Through the Lens of Lentz

by Dan Lentz | 10/3/11 10:00pm

Imagine that you know you have to take a really tough class this Fall, one of these courses that will take five hours of work per class. More than that, this course is so important that it will define your year. Whether you are applying for a job, med school, law school, non-profit organization, whatever, this is important.

Naturally, being the hard-working student you are, you decide to get some work done before the year to prepare. You get to the class and because of all that hard work, you feel like you can take it. But get this: The professor decides that he is going to give you the test (yes, THE test, the only one of the semester) in the third week of class. This will be the only one that matters all year, the only one that decides your grade.

In other words, you are expected to be in mid- to end-of-the-year form by the third week of class. Kind of ridiculous, right?

Why am I talking about academics? Well, in case my over-the-top metaphor is not clear to you yet, let me ask one more thing. Did you know that the football team just played its third game of the season?

Because Ivy League football does not have a postseason, the all-around champion is decided by regular-season record alone. And, unless you live under a rock, you know that Dartmouth's football team just began its League season with a heartbreaking loss to last year's Ivy League champions, the University of Pennslyania, in the College's first-ever night game on Saturday.

Now before I get into my discourse, which actually involves sports for once, let me clarify something important. I am in no way saying that the football team has now failed because it lost to Penn. It can definitely still win the League, and it can still have a great season even if it does not. But remember that the Big Green took Penn to overtime last season and that the Quakers went undefeated in League play the rest of the season. You see my point.

Everyone who attended that game on Saturday night knows how close Dartmouth was to winning. (An aside for a moment that night game was awesome. Despite the freezing rain, the stadium was still packed. Why can we not do this more often? It helps the football team, builds a school community and adds another thing to do "in deserto." Make it happen, JYK.)

Well such is sports, right? I guess many people's rationale is that the scoreboard at the end of each individual game tells the story, so the Big Green doesn't need some climactic end-of-seaon playoff in which it can prove all it has learned and accomplished over the course of a grueling preseason and regular season. Yeah, yeah, I know it's sour grapes. Penn and the rest of the League abide by the same exact system. But that doesn't mean the system is right. Ask the 2007 New York Giants. Or if you're from New England, the 2004 Red Sox (which was a wild card team that year). Without a playoff system, neither of those teams would have had a chance at championship glory.

It is incomprehensible to have an entire season during which these athletes work so hard, and then not let them play in a playoff system. Even a championship game, where the top two teams from the League would play each other for the title, would help.
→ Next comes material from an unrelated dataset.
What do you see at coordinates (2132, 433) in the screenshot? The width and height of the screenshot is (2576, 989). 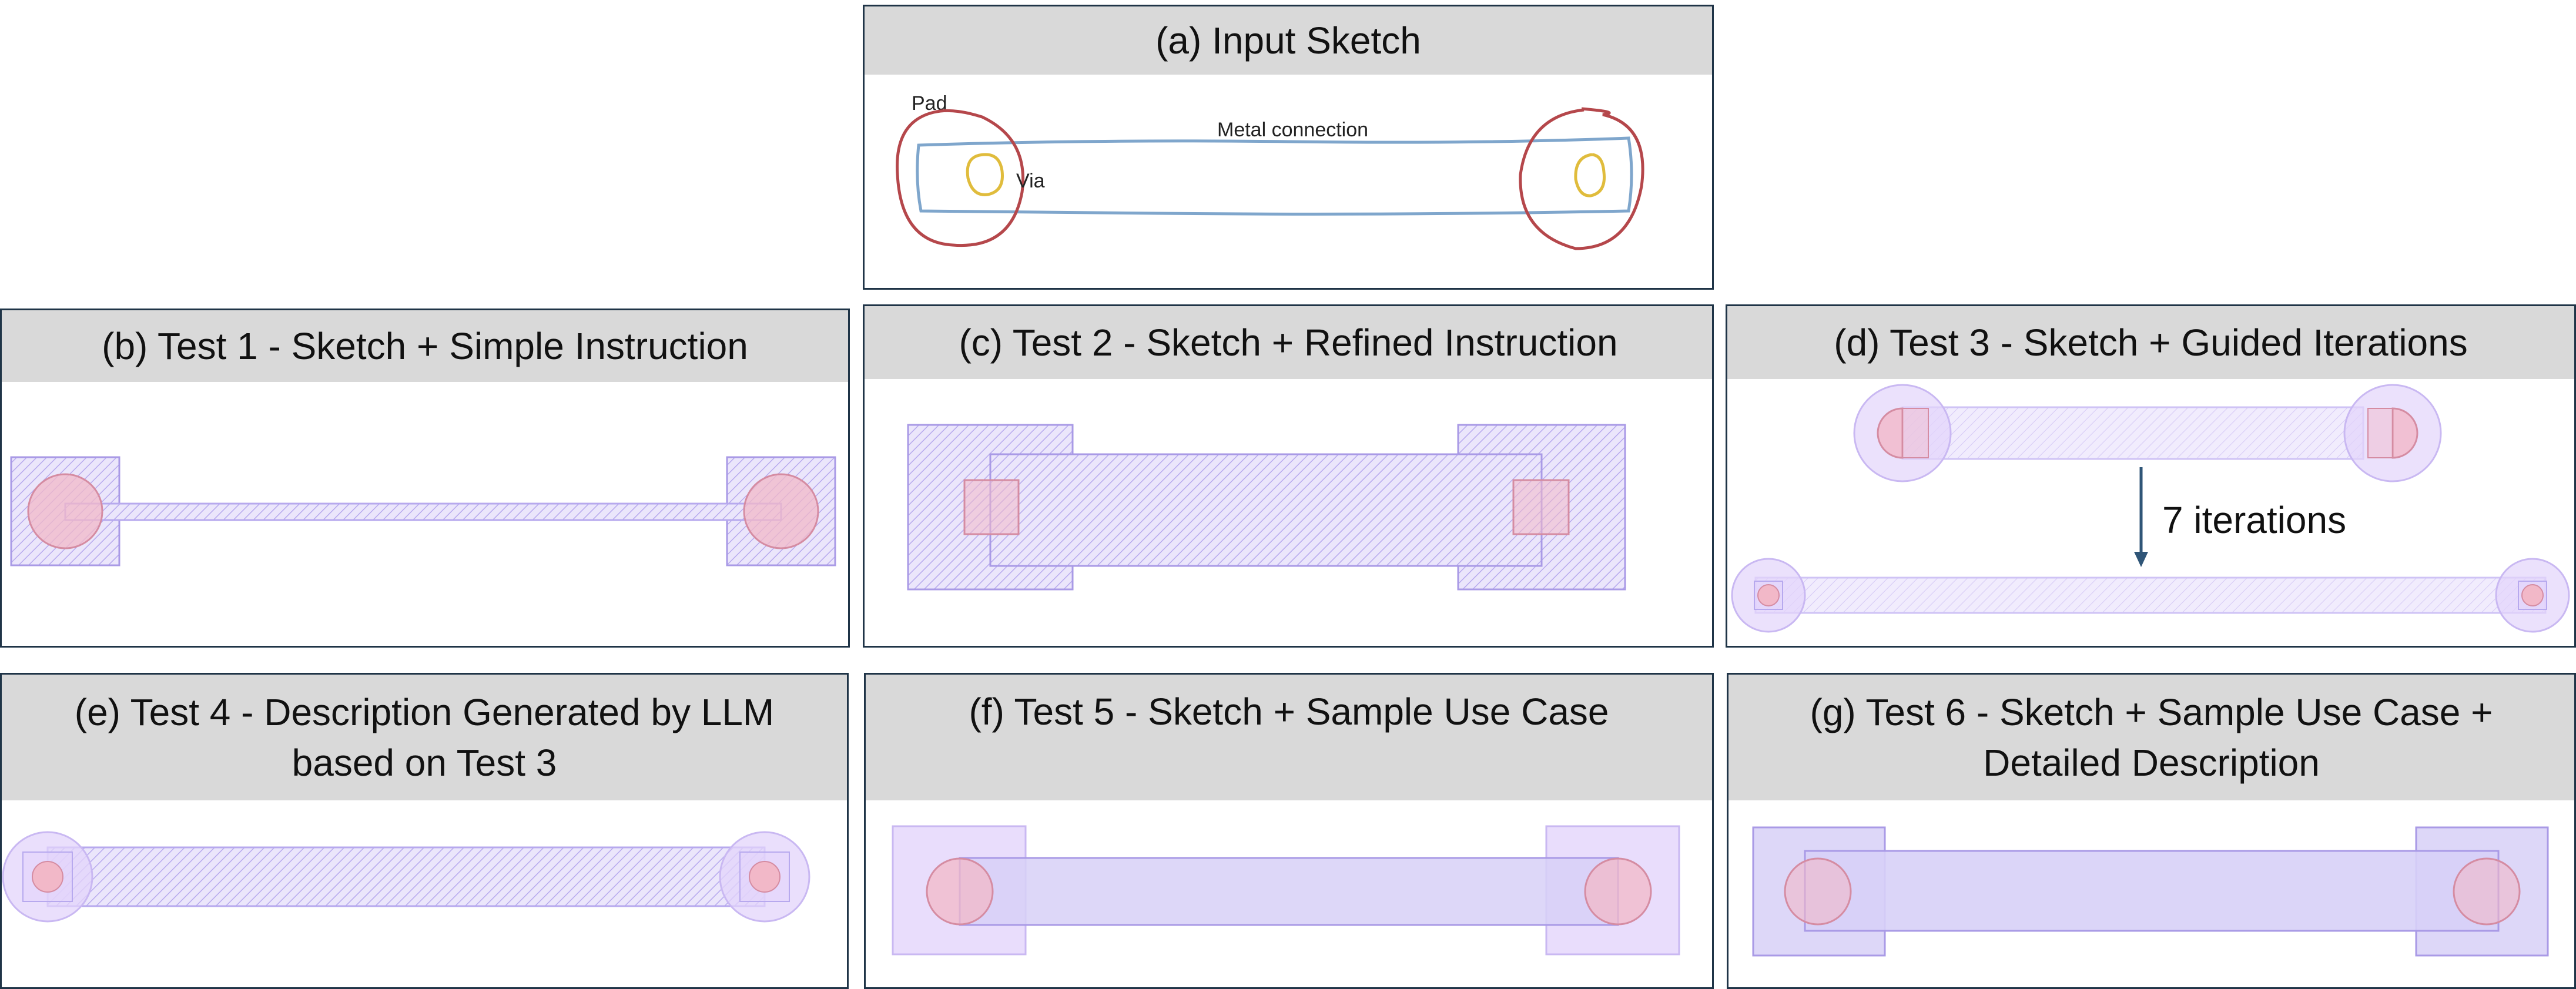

You could charge admission for the game, use some proceeds to cover costs and give the rest to charity.

The rationale for keeping the status quo is always that the League must maintain students' academic integrity. Want to ask each student-athlete (who puts countless hours of work into football and still manages to excel in Ivy League courses for 10 regular-season weeks) whether they'd be willing to go one more week for a shot at the title?

Better yet, if for monetary and academic reasons the League teams still want to keep the season the way it is, cut out a conference game and keep week 10 TBA. That way each team can play for a championship or a consolation position during the last the week of the season. You cannot tell me that bumping Yale vs. Harvard to week nine would sully long-standing tradition. If the Big Ten can do it with Ohio State vs. the University of Michigan, the Ivy League can do it, too.

Other college football conferences have a championship game. In fact, the rest of Division I-AA which the League is a part of plays through a long multi-round playoff system. Most other sports at this school participate in some type of playoff as well.

So why not football? Why must an important title potentially be left to the third week of the season? Why must the final be taken in the third week of the term? Don't ask me. I have no clue.